>>>>>

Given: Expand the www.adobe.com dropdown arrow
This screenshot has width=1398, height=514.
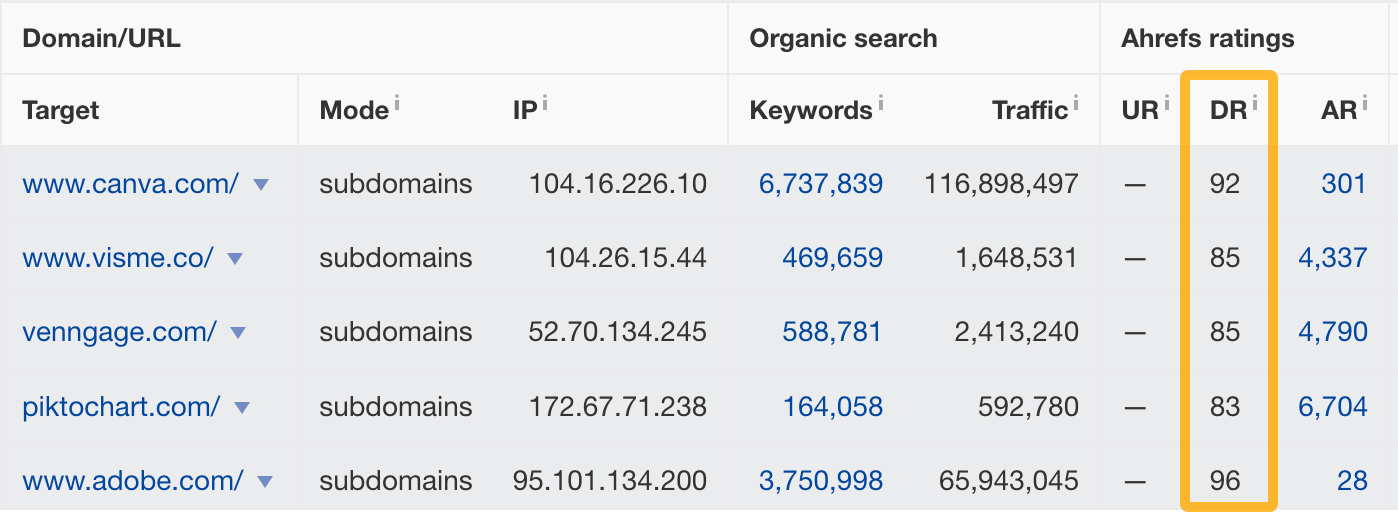Looking at the screenshot, I should pos(265,482).
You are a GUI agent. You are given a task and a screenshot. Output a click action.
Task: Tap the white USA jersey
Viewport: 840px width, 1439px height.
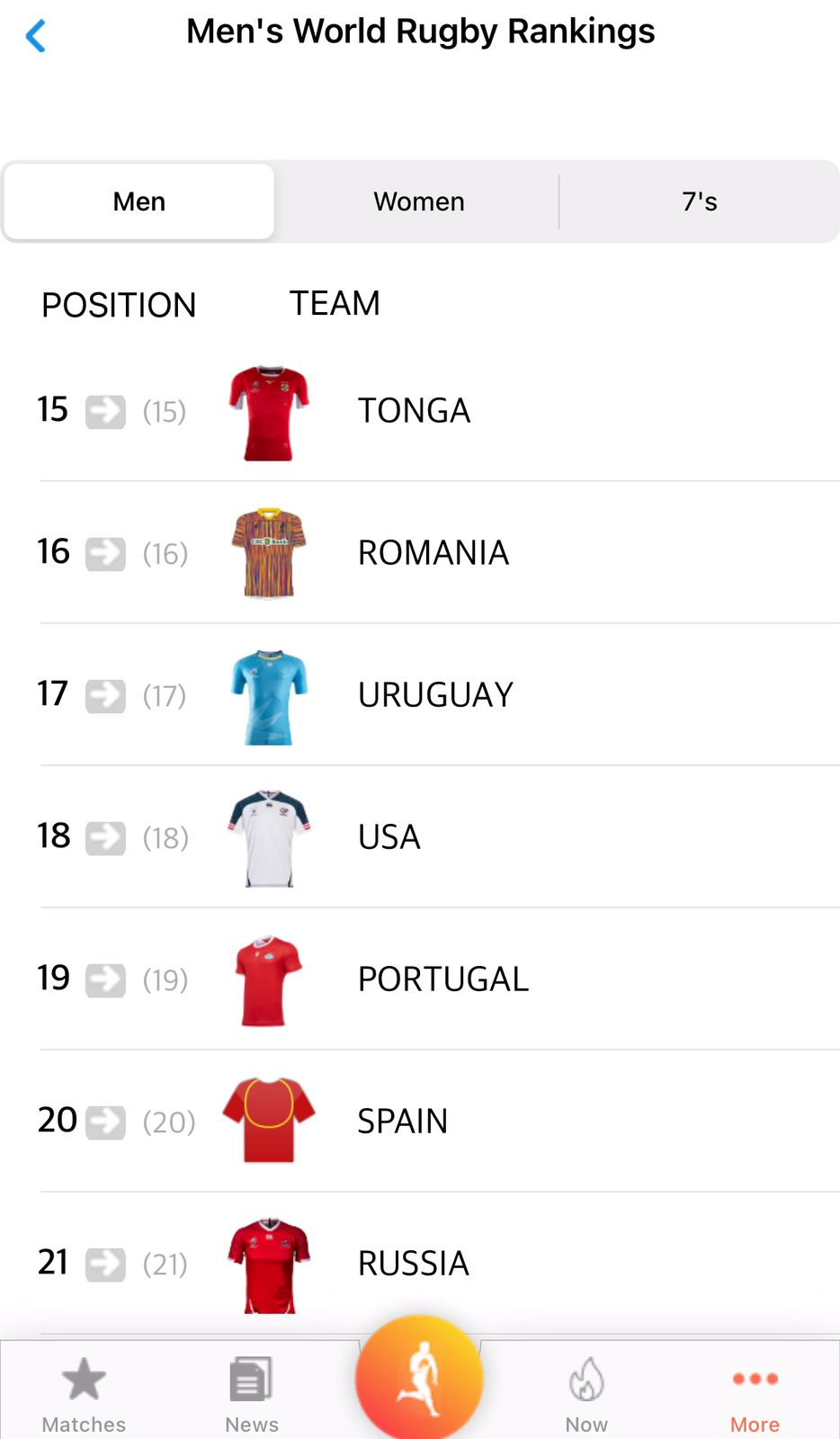269,838
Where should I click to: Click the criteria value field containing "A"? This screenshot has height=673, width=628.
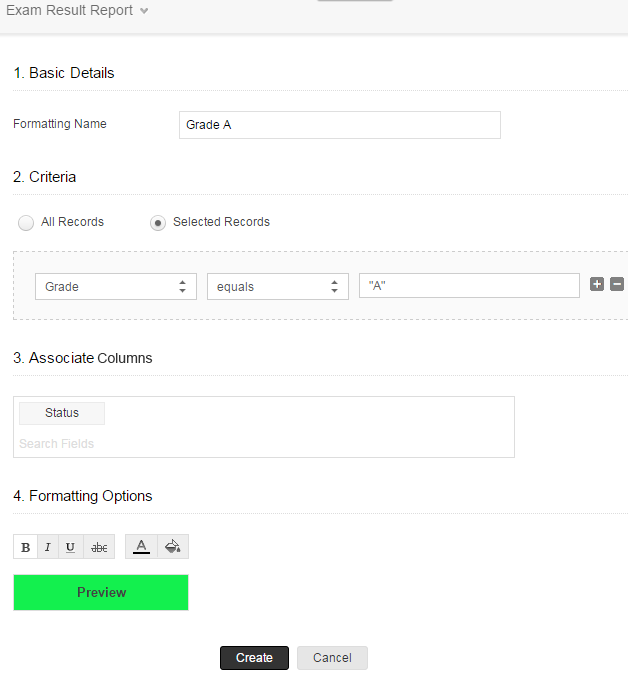click(x=469, y=286)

<<<<<

PROMPT ▸
Leave out every picture and write out exactly the lines running from the line containing "Viewport: 840px width, 1439px height." to the end of the listing above.

SOLUTION FOR THIS TASK ▸
Viewport: 840px width, 1439px height.
269,838
Where should I click to: Click the criteria value field containing "A"? This screenshot has height=673, width=628.
click(x=469, y=286)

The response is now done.